Wednesday, 27 June 2007

Last Post

So, a national postal workers' strike, planned for Friday, is now "inevitable", eh? Well, I'm glad the Guardian has made that public, or I may never have noticed.

Not too long ago, the Royal Mail was a fine British institution, run with military precision, upon which you could absolutely rely. I have fond memories of passing the local sorting office (now, sadly, abandoned) at 7:00AM each day, and being impressed - and, I admit, slightly amused - as a small army of heavily laden postmen burst forth.

Shiny red paintwork gleaming on their official bicycles, their pristine uniform trousers held in check by cycle clips (no tucking of legs in socks here!) the mounted vanguard would proceed across the car park in tight formation, before dispersing to their individual rounds at the gate. In their wake came the foot soldiers, marching on to their walks with pride and vigour.

This ritual happened at least twice a day, Monday to Friday, regular as clockwork - you could pretty much set your watch by the time the post arrived. Postie was a valued part of the local community, knowing most of their customers by name, correctly delivering even poorly addressed mail to its eager recipient. They were a welcome, friendly face who often kept a helpful eye on the elderly and infirm.

What the hell happened? These days, there is just one domestic delivery per day, and that could be at just about any time - my post arrives at seemingly random times from early morning to late afternoon, if it arrives at all. What use is that in the modern age, where more and more people are being encouraged to work from home?

As for the individuals employed to actually shove letters through doors - are these people trained, at all? Are they even trainable? What part of a damn great "DO NOT BEND" sign, printed on a stiffened cardboard envelope, do they not understand? Apparently all of it, for, despite the practical difficulty of actually bending this resistant piece of post, and then of forcing it through my fairly narrow letterbox in its deformed state, this happens to me with depressing regularity.

And then there's the issue of house numbers, road names and post codes. As I understand it, the purpose of these fairly simplistic devices is to enable postie to actually deliver mail to the correct address. Why, then, do I regularly get mail intended for destinations in which all elements of the address - recipient's name, house number, road and postcode - bear no resemblance to my own? I might be a little more forgiving if these items arrived in splendid isolation, but they are usually accompanied by a raft of correctly addressed bills. Is it beyond the wit of modern postpeople to notice this?

Uniforms. Well, I say uniforms, but, by definition, the concept of uniforms means that all posties should be dressed alike, and, one would hope, with a degree of care. The randomly various individuals who inexpertly thrust random pieces of mail in the general direction of my letterbox tend to more closely resemble the losers in an Oxfam trolley dash.

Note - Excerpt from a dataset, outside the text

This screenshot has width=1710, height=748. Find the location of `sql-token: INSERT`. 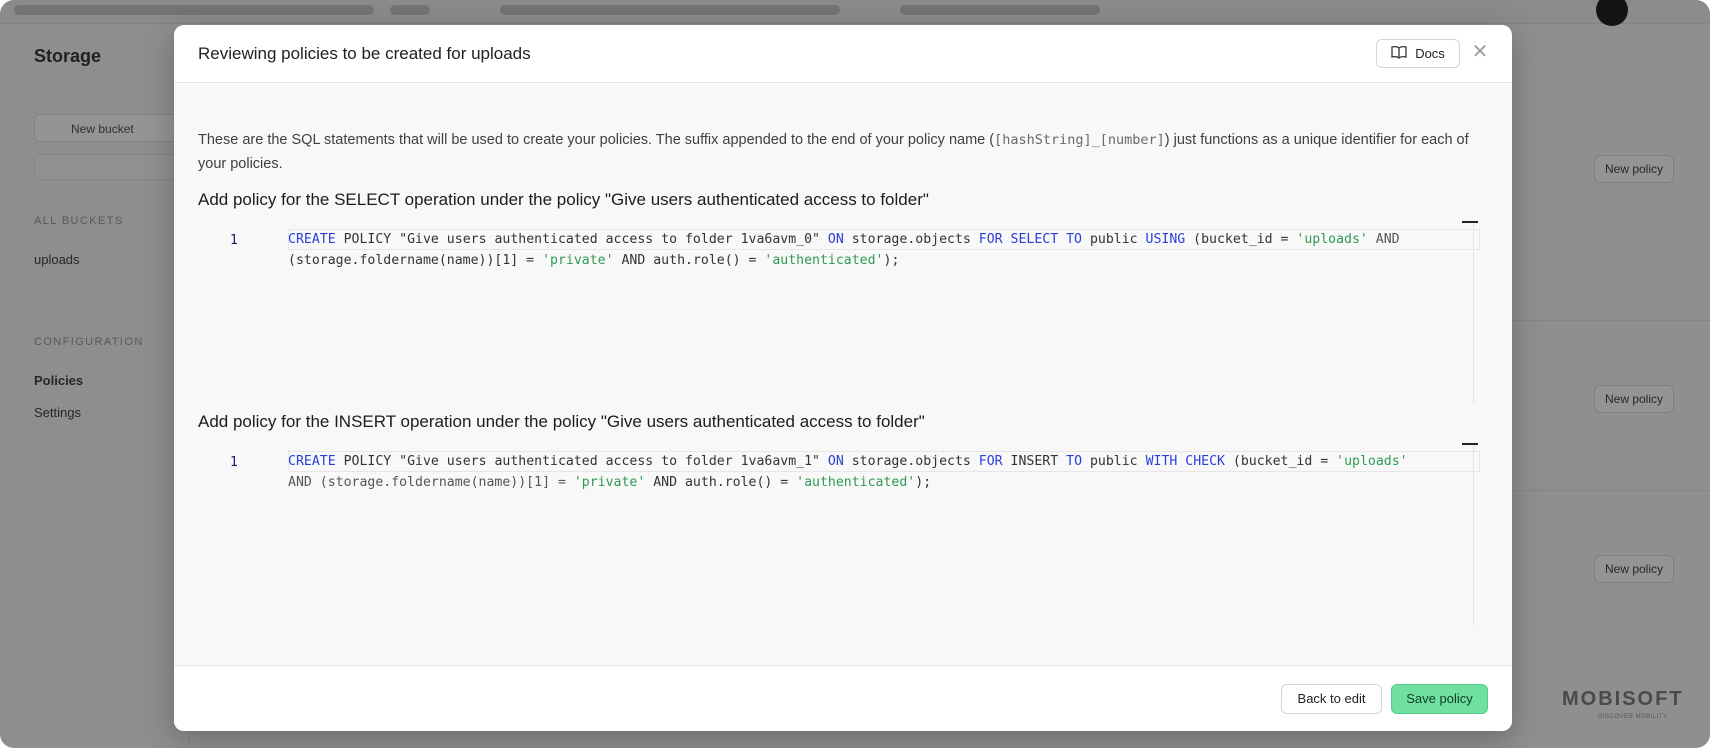

sql-token: INSERT is located at coordinates (1034, 462).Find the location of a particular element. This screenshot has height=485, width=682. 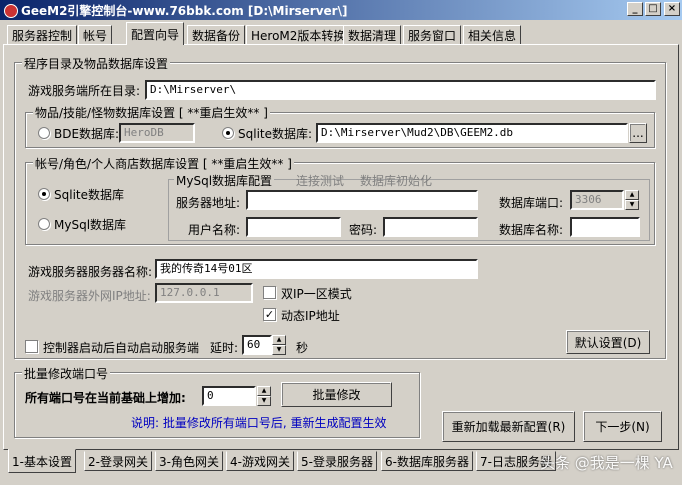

Add to this the ever-increasing cost of stamps - 34p for a first class stamp, which doesn't even guarantee next-day delivery!! - and the byzantine new system for deciding how much it actually costs to post a letter, and I'm not at all surprised that the Royal Mail is in terminal decline. Who actually needs it? All they do is deliver bills, junk mail and letters for people I've never heard of, several days after the sender could reasonably have expected them to arrive.

Most of my communication is done by email and fax, purely because the Royal Mail is so unfailingly inept - if I need to send a package, I use a courier, which is often cheaper than the postal service anyway. So postie is going on strike. Foolish people. Do they not realise that the service they provide is so dire that most people are more than happy to seek alternatives, and absence of that service is just one more reason to look elsewhere?

No, of course not. If they can't find the right address, they're unlikely to correctly recognise their own foot as they shoot themselves in it, are they? Privatise the lot em, I say - maybe then we'll get back to a service that actually works.